Filibuster blocks attempt to restore campaign transparency
Unlimited campaign spend- ing is the law of the land, ratified by a Supreme Court that equated corporations with people and the spending of money with exercising free speech.
Ultimately, we believe that the Citizens United decision, rendered in a 5-4 vote by the John H. Roberts court, will be shown to be a wrong-headed ruling that undercuts the venerable concept of one person, one vote. That said, the Roberts court doubled down on Citizens United in this term by forbidding individual states from putting a cap on campaign spending.
While the court is loath to admit it, granting an unlimited right to individuals or organizations with the most money to attempt to affect the outcome of elections through their pre-election spending replaces one person, one vote with the golden rule: he who has the gold, rules.
One person, one vote was a creation of the Warren Court in 1964, and it is interesting to recall a line written by Chief Justice Earl Warren in that 8-1 decision: “Legislators represent people, not trees or acres. Legislators are elected by voters, not farms or cities or economic interests.”
It is difficult to judge which statement was more naive, Warren’s in Reynolds v. Sims, or that of Justice Anthony M. Kennedy, who wrote in Citizens United v. FEC that no evidence had been presented to the court that unrestricted campaign money ever bought a lawmaker’s vote and that unbridled independent campaign expenditures by corporations “do not give rise to corruption or the appearance of corruption.”

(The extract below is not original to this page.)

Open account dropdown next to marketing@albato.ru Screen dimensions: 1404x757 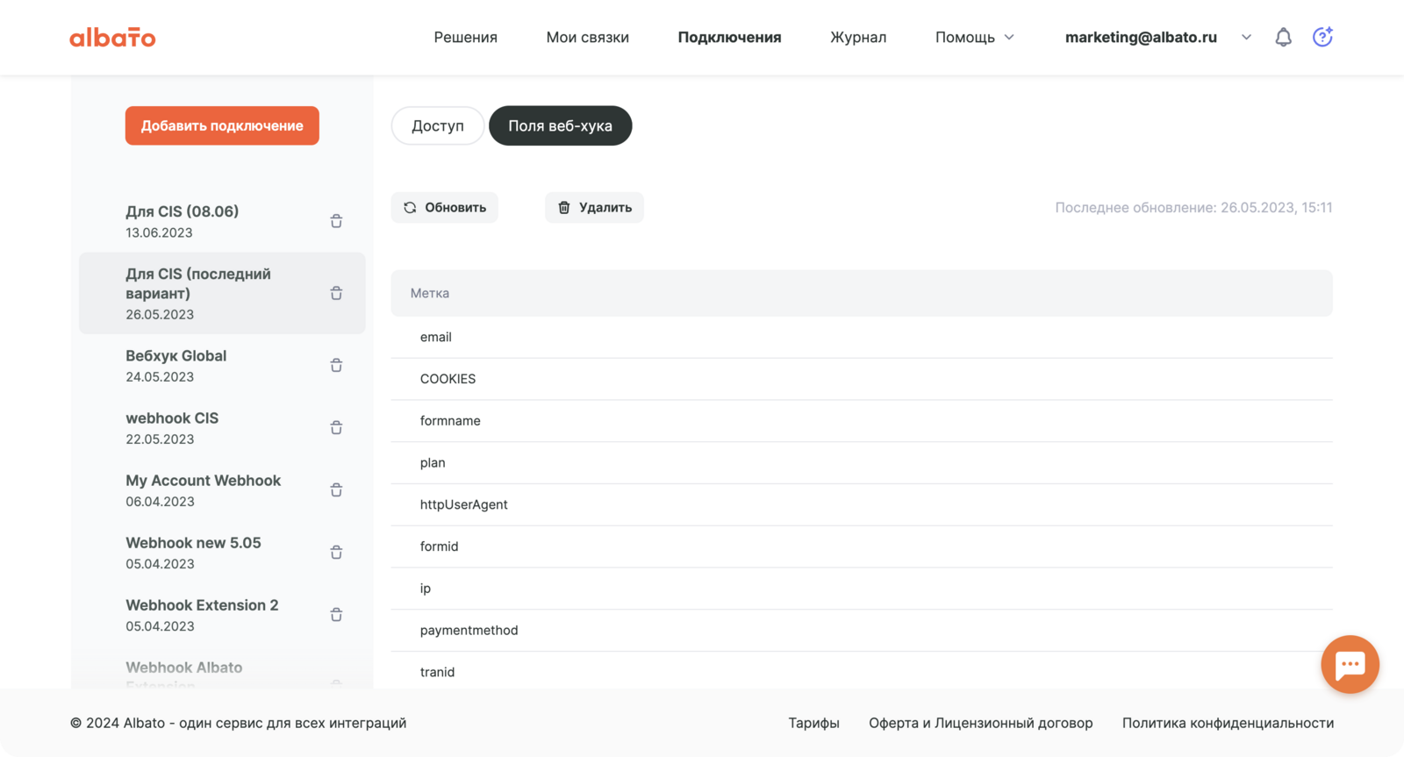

In a concession to open government, Citizens United allowed to stand requirements that contributors who gave $10,000 or more to a candidate’s campaign would be required to disclose their identity. Kennedy wrote that “disclosure is a less restrictive alternative to more comprehensive regulations of speech.”
Taking advantage
But the court left open a loophole that has since been seized on by deep-pocketed donors to both political parties. Contributors to public information campaigns, rather than to the candidates’ campaign, would still enjoy anonymity. Special interest groups are now spending tens of millions of dollars and before November will spend hundreds of millions of dollars on campaigns that are clearly designed to squeeze through the loophole. In a favorite dodge, these ads won’t say “Vote for Mr. Challenger,” they will recite a litany of alleged transgressions by the incumbent and then advise the viewer: “Tell Mr. Incumbent to stop what he’s doing.”
This week Congress had yet another opportunity to close some of these loopholes and restore a measure of election-spending transparency. It was called the Disclose Act, and in the past similar measures have received a modest level of bipartisan support.
In fact, 14 of the Republicans in the Senate have supported similar legislation in the past, including, even, Senate Minority Leader Mitch McConnell, R-Ky. But now, in a post-United era where one man has announced his intention to spend $100 million if necessary to defeat President Barack Obama, not one Republican in the Senate would vote to allow and up-or-down vote on the Disclose Act. Republicans were perfectly unified in their support of a filibuster that blocked any attempt to restore transparency to our elections.
While Justice Kennedy, who like others on the court has never sought elective office, may believe that money neither corrupts nor gives the appearance of corruption, the career politicians in the Senate know better.
They also know that without campaign-financing disclosure, it is not only impossible for the public to know who is trying to buy a majority of votes with saturation advertising, it’s impossible to know whether those dollars are coming from our fellow citizens or foreign interests. The addiction to campaign money is so great, that even that apparently does not matter to some of our elected officials. In politics, money isn’t everything; it has become the only thing.